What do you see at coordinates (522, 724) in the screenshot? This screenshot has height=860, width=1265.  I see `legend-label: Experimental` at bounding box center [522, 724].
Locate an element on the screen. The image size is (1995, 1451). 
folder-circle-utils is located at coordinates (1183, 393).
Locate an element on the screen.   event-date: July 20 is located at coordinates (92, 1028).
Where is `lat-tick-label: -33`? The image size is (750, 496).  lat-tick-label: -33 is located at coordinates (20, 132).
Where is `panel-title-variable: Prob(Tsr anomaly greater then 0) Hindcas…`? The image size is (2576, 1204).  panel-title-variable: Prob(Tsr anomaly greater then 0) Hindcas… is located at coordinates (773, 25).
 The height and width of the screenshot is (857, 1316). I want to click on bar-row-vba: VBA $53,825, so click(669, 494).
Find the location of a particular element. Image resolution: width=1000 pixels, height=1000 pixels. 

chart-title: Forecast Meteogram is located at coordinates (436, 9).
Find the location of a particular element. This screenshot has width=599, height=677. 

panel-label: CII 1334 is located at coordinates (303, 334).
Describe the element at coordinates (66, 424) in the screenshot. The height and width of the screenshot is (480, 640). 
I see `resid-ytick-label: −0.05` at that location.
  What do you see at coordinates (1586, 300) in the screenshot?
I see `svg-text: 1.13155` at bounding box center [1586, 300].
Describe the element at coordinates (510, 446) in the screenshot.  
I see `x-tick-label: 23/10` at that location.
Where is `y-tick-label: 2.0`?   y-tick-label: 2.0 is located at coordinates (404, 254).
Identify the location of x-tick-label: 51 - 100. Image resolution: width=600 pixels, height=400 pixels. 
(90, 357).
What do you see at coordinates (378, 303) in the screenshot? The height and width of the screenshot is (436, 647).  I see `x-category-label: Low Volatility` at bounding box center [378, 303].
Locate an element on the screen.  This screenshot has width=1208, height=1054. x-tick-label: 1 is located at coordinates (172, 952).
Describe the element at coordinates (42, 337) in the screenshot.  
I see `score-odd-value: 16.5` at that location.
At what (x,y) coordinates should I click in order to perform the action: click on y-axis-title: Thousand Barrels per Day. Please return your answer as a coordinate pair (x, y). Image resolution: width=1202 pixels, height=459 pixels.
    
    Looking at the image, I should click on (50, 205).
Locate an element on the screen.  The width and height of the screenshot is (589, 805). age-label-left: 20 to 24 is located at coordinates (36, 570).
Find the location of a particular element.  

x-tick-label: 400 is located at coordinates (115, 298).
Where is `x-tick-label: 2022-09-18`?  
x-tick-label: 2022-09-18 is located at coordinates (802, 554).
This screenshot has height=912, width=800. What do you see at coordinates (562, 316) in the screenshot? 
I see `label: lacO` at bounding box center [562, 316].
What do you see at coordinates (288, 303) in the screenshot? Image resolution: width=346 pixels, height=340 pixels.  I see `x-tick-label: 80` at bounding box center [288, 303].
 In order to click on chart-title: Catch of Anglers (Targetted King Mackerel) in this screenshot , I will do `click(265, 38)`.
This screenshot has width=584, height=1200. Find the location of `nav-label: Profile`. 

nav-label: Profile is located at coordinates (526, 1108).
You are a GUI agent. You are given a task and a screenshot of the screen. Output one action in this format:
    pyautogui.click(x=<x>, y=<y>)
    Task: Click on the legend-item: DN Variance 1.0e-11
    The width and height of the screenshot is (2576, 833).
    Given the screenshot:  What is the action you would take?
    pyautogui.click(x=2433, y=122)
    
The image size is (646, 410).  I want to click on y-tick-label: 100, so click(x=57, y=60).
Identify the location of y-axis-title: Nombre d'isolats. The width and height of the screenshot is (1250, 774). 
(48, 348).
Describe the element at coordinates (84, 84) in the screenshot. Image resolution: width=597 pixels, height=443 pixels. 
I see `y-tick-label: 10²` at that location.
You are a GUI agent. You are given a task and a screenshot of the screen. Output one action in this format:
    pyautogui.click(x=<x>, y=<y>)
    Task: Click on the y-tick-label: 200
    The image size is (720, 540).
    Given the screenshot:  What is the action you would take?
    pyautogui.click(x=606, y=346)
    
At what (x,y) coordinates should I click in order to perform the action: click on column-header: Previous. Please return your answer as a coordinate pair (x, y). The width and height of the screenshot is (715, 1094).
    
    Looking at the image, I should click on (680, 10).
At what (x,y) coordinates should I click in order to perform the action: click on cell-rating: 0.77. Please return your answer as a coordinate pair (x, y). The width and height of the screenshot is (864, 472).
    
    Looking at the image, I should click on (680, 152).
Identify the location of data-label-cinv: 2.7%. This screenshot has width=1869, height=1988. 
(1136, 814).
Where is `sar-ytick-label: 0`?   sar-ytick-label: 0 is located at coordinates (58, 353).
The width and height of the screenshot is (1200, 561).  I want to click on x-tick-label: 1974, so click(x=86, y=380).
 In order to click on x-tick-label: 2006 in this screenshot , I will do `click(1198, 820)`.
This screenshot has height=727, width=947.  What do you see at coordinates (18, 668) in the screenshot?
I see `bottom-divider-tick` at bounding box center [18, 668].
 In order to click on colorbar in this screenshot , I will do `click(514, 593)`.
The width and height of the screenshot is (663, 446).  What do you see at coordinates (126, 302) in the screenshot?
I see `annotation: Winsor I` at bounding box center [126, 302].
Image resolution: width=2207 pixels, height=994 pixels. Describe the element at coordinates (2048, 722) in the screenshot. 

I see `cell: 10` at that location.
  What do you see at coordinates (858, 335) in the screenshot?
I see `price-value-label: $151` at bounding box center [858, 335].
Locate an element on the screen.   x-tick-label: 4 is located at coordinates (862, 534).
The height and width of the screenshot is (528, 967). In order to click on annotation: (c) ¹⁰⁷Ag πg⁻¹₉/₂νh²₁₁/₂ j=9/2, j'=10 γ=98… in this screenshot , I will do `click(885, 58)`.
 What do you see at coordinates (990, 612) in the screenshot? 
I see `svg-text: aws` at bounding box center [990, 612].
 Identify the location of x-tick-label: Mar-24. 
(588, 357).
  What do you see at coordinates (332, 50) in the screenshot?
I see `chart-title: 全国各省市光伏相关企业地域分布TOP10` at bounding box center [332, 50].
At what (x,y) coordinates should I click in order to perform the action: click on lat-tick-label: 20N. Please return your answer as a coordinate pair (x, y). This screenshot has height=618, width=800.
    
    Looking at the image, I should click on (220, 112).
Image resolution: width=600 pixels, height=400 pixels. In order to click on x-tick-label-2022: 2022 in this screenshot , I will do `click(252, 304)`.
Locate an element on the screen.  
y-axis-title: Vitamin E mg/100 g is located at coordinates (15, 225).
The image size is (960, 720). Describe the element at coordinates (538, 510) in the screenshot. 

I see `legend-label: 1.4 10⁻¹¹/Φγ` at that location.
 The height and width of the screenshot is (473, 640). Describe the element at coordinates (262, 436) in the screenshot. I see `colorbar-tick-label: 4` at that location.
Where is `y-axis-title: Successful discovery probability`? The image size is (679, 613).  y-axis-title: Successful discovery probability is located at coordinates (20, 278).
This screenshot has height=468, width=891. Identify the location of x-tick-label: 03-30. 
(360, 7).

:: What to produce ::
Copy the records above word for word, keeping every line as it appears.

:: Answer for this exercise ::
What do you see at coordinates (522, 724) in the screenshot? This screenshot has height=860, width=1265.  I see `legend-label: Experimental` at bounding box center [522, 724].
Locate an element on the screen. The image size is (1995, 1451). 
folder-circle-utils is located at coordinates (1183, 393).
Locate an element on the screen.   event-date: July 20 is located at coordinates (92, 1028).
Where is `lat-tick-label: -33`? The image size is (750, 496).  lat-tick-label: -33 is located at coordinates (20, 132).
Where is `panel-title-variable: Prob(Tsr anomaly greater then 0) Hindcas…`? The image size is (2576, 1204).  panel-title-variable: Prob(Tsr anomaly greater then 0) Hindcas… is located at coordinates (773, 25).
 The height and width of the screenshot is (857, 1316). I want to click on bar-row-vba: VBA $53,825, so click(669, 494).
Find the location of a particular element. Image resolution: width=1000 pixels, height=1000 pixels. 

chart-title: Forecast Meteogram is located at coordinates (436, 9).
Find the location of a particular element. This screenshot has width=599, height=677. 

panel-label: CII 1334 is located at coordinates (303, 334).
Describe the element at coordinates (66, 424) in the screenshot. The height and width of the screenshot is (480, 640). 
I see `resid-ytick-label: −0.05` at that location.
  What do you see at coordinates (1586, 300) in the screenshot?
I see `svg-text: 1.13155` at bounding box center [1586, 300].
Describe the element at coordinates (510, 446) in the screenshot.  
I see `x-tick-label: 23/10` at that location.
Where is `y-tick-label: 2.0`?   y-tick-label: 2.0 is located at coordinates (404, 254).
Identify the location of x-tick-label: 51 - 100. Image resolution: width=600 pixels, height=400 pixels. 
(90, 357).
What do you see at coordinates (378, 303) in the screenshot? The height and width of the screenshot is (436, 647).  I see `x-category-label: Low Volatility` at bounding box center [378, 303].
Locate an element on the screen.  This screenshot has width=1208, height=1054. x-tick-label: 1 is located at coordinates (172, 952).
Describe the element at coordinates (42, 337) in the screenshot.  
I see `score-odd-value: 16.5` at that location.
At what (x,y) coordinates should I click in order to perform the action: click on y-axis-title: Thousand Barrels per Day. Please return your answer as a coordinate pair (x, y). Image resolution: width=1202 pixels, height=459 pixels.
    
    Looking at the image, I should click on (50, 205).
Locate an element on the screen.  The width and height of the screenshot is (589, 805). age-label-left: 20 to 24 is located at coordinates (36, 570).
Find the location of a particular element.  

x-tick-label: 400 is located at coordinates (115, 298).
Where is `x-tick-label: 2022-09-18`?  
x-tick-label: 2022-09-18 is located at coordinates (802, 554).
This screenshot has height=912, width=800. What do you see at coordinates (562, 316) in the screenshot? 
I see `label: lacO` at bounding box center [562, 316].
What do you see at coordinates (288, 303) in the screenshot? Image resolution: width=346 pixels, height=340 pixels.  I see `x-tick-label: 80` at bounding box center [288, 303].
 In order to click on chart-title: Catch of Anglers (Targetted King Mackerel) in this screenshot , I will do `click(265, 38)`.
This screenshot has width=584, height=1200. Find the location of `nav-label: Profile`. 

nav-label: Profile is located at coordinates (526, 1108).
You are a GUI agent. You are given a task and a screenshot of the screen. Output one action in this format:
    pyautogui.click(x=<x>, y=<y>)
    Task: Click on the legend-item: DN Variance 1.0e-11
    The width and height of the screenshot is (2576, 833).
    Given the screenshot:  What is the action you would take?
    pyautogui.click(x=2433, y=122)
    
The image size is (646, 410).  I want to click on y-tick-label: 100, so click(x=57, y=60).
Identify the location of y-axis-title: Nombre d'isolats. The width and height of the screenshot is (1250, 774). 
(48, 348).
Describe the element at coordinates (84, 84) in the screenshot. Image resolution: width=597 pixels, height=443 pixels. 
I see `y-tick-label: 10²` at that location.
You are a GUI agent. You are given a task and a screenshot of the screen. Output one action in this format:
    pyautogui.click(x=<x>, y=<y>)
    Task: Click on the y-tick-label: 200
    The image size is (720, 540).
    Given the screenshot:  What is the action you would take?
    pyautogui.click(x=606, y=346)
    
At what (x,y) coordinates should I click in order to perform the action: click on column-header: Previous. Please return your answer as a coordinate pair (x, y). The width and height of the screenshot is (715, 1094).
    
    Looking at the image, I should click on (680, 10).
At what (x,y) coordinates should I click in order to perform the action: click on cell-rating: 0.77. Please return your answer as a coordinate pair (x, y). The width and height of the screenshot is (864, 472).
    
    Looking at the image, I should click on (680, 152).
Identify the location of data-label-cinv: 2.7%. This screenshot has width=1869, height=1988. 
(1136, 814).
Where is `sar-ytick-label: 0`?   sar-ytick-label: 0 is located at coordinates (58, 353).
The width and height of the screenshot is (1200, 561).  I want to click on x-tick-label: 1974, so click(x=86, y=380).
 In order to click on x-tick-label: 2006 in this screenshot , I will do `click(1198, 820)`.
This screenshot has height=727, width=947.  What do you see at coordinates (18, 668) in the screenshot?
I see `bottom-divider-tick` at bounding box center [18, 668].
 In order to click on colorbar in this screenshot , I will do `click(514, 593)`.
The width and height of the screenshot is (663, 446).  What do you see at coordinates (126, 302) in the screenshot?
I see `annotation: Winsor I` at bounding box center [126, 302].
Image resolution: width=2207 pixels, height=994 pixels. Describe the element at coordinates (2048, 722) in the screenshot. 

I see `cell: 10` at that location.
  What do you see at coordinates (858, 335) in the screenshot?
I see `price-value-label: $151` at bounding box center [858, 335].
Locate an element on the screen.   x-tick-label: 4 is located at coordinates (862, 534).
The height and width of the screenshot is (528, 967). In order to click on annotation: (c) ¹⁰⁷Ag πg⁻¹₉/₂νh²₁₁/₂ j=9/2, j'=10 γ=98… in this screenshot , I will do `click(885, 58)`.
 What do you see at coordinates (990, 612) in the screenshot? 
I see `svg-text: aws` at bounding box center [990, 612].
 Identify the location of x-tick-label: Mar-24. 
(588, 357).
  What do you see at coordinates (332, 50) in the screenshot?
I see `chart-title: 全国各省市光伏相关企业地域分布TOP10` at bounding box center [332, 50].
At what (x,y) coordinates should I click in order to perform the action: click on lat-tick-label: 20N. Please return your answer as a coordinate pair (x, y). This screenshot has height=618, width=800.
    
    Looking at the image, I should click on (220, 112).
Image resolution: width=600 pixels, height=400 pixels. In order to click on x-tick-label-2022: 2022 in this screenshot , I will do `click(252, 304)`.
Locate an element on the screen.  
y-axis-title: Vitamin E mg/100 g is located at coordinates (15, 225).
The image size is (960, 720). Describe the element at coordinates (538, 510) in the screenshot. 

I see `legend-label: 1.4 10⁻¹¹/Φγ` at that location.
 The height and width of the screenshot is (473, 640). Describe the element at coordinates (262, 436) in the screenshot. I see `colorbar-tick-label: 4` at that location.
Where is `y-axis-title: Successful discovery probability`? The image size is (679, 613).  y-axis-title: Successful discovery probability is located at coordinates (20, 278).
This screenshot has height=468, width=891. Identify the location of x-tick-label: 03-30. 
(360, 7).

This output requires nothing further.